在相邻两帧图像之间,人体矩形框高度的变化量Δh可以反映图像中用户高度的变化量。 上述Δh为后一帧图像中人体矩形框的高度减前一帧图像中人体矩形框的高度之差。若人体矩形框的高度变小,图像中人物透视形变的程度变大。也即是说,一帧图像中人体矩形框的高度越小,用于矫正根据这一帧图像确定的一组3D关键点的位置信息的补偿角α越大。Δh的绝对值越大,则上述Δα的绝对值越大。
其中,若Δh<0,则Δα>0。即若图像中用户高度变小,图像中人物透视形变的程度变大,上述后一个补偿角大于上述前一个补偿角。若Δh>0,则Δα<0。即若图像中用户高度变大,图像中人物透视形变的程度变小,上述后一个补偿角小于上述前一个补偿角。
在相邻两帧图像之间,后一帧图像中人体矩形框高度h的大小可以影响这相邻两帧图像之间人物透视形变的程度的变化量。可以理解的,图像中用户高度越小,图像中用户透视形变的程度越大。在相邻两帧图像之间的Δh相同的情况下,这相邻两帧图像中用户高度越小,那么这相邻两帧图像之间人物透视形变的程度的变化量越大。即相比于图像中用户高度在取值较大的范围内变化,在图像中用户高度在取值较小的范围内变化时,图像中人物透视形变的程度的变化量更大。
其中,上述h越小,上述Δα的绝对值越大。
不限于通过上述人体矩形框来确定用户与摄像头之间相对位置的变化、摄像头采集的图像中用户高度的变化,电子设备100还可以通过其它方法来确定用户与摄像头之间相对位置的变化、摄像头采集的图像中用户高度以及用户高度的变化。

════════

## 任务目标 1:
在这段关于人体矩形框与补偿角的文档片段中,Δh是怎样计算出来的?
## 任务目标 2:
接着最后一句,续写这段关于人体矩形框与补偿角的文档片段。
后面的数据与上面的文档片段无关。

## 数据摘录:
════════

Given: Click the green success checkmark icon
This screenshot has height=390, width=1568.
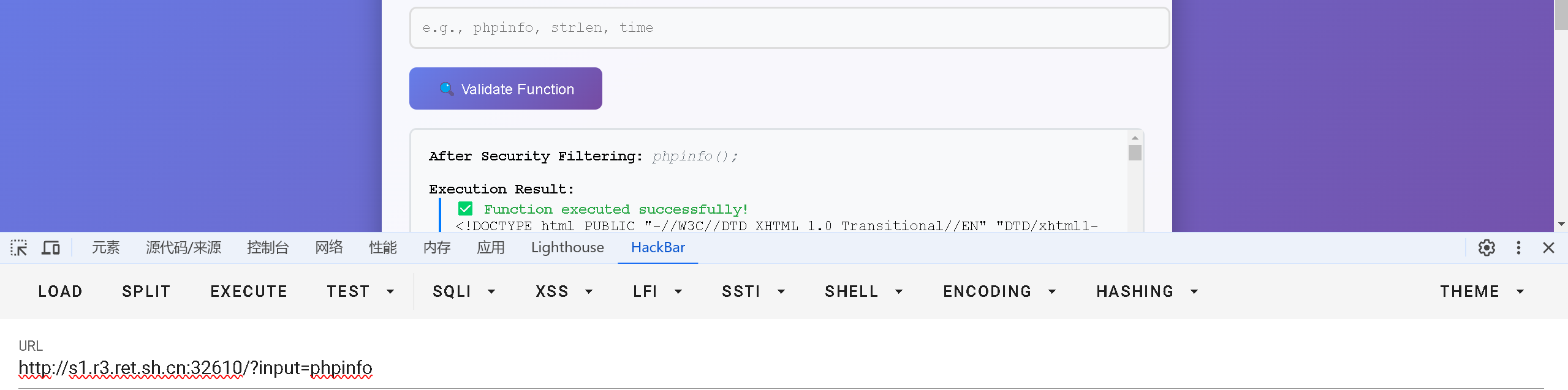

════════

## 结果 1:
Δh为后一帧图像中人体矩形框的高度减去前一帧图像中人体矩形框的高度之差。

## 结果 2:
电子设备100中可存储有补偿角确定模型。该补偿角确定模型的输入可以包括相邻两帧图像之间的Δy、Δh和其中后一帧图像中人体矩形框高度h,输出可以为这相邻两帧图像之间的Δα。
该补偿角确定模型可以例如是线性模型、非线性模型、神经网络模型等等。本申请实施例对补偿角确定模型的类型不作限定。
该补偿角确定模型可以通过多组训练样本得到。这多组训练样本可以是利用摄像头在用户的腿部直立时采集的图像确定的。一组训练样本可以包括相邻两帧图像之间的Δy、Δh、其中后一帧图像中人体矩形框高度h、Δα。一组训练样本中的Δα可以是后一个补偿角减前一个补偿角之差。上述前一个补偿角用于矫正根据相邻两帧图像中前一帧图像确定的一组3D关键点的位置信息。上述后一个补偿角用于矫正根据相邻两帧图像中后一帧图像确定的一组3D关键点的位置信息。上述前一个补偿角和上述后一个补偿角是通过前述图7A所示实施例中的方法计算得到的。
本申请实施例对训练上述补偿角确定模型的方法不作限定,具体可以参考现有技术中线性模型或神经网络模型等等模型的训练方法。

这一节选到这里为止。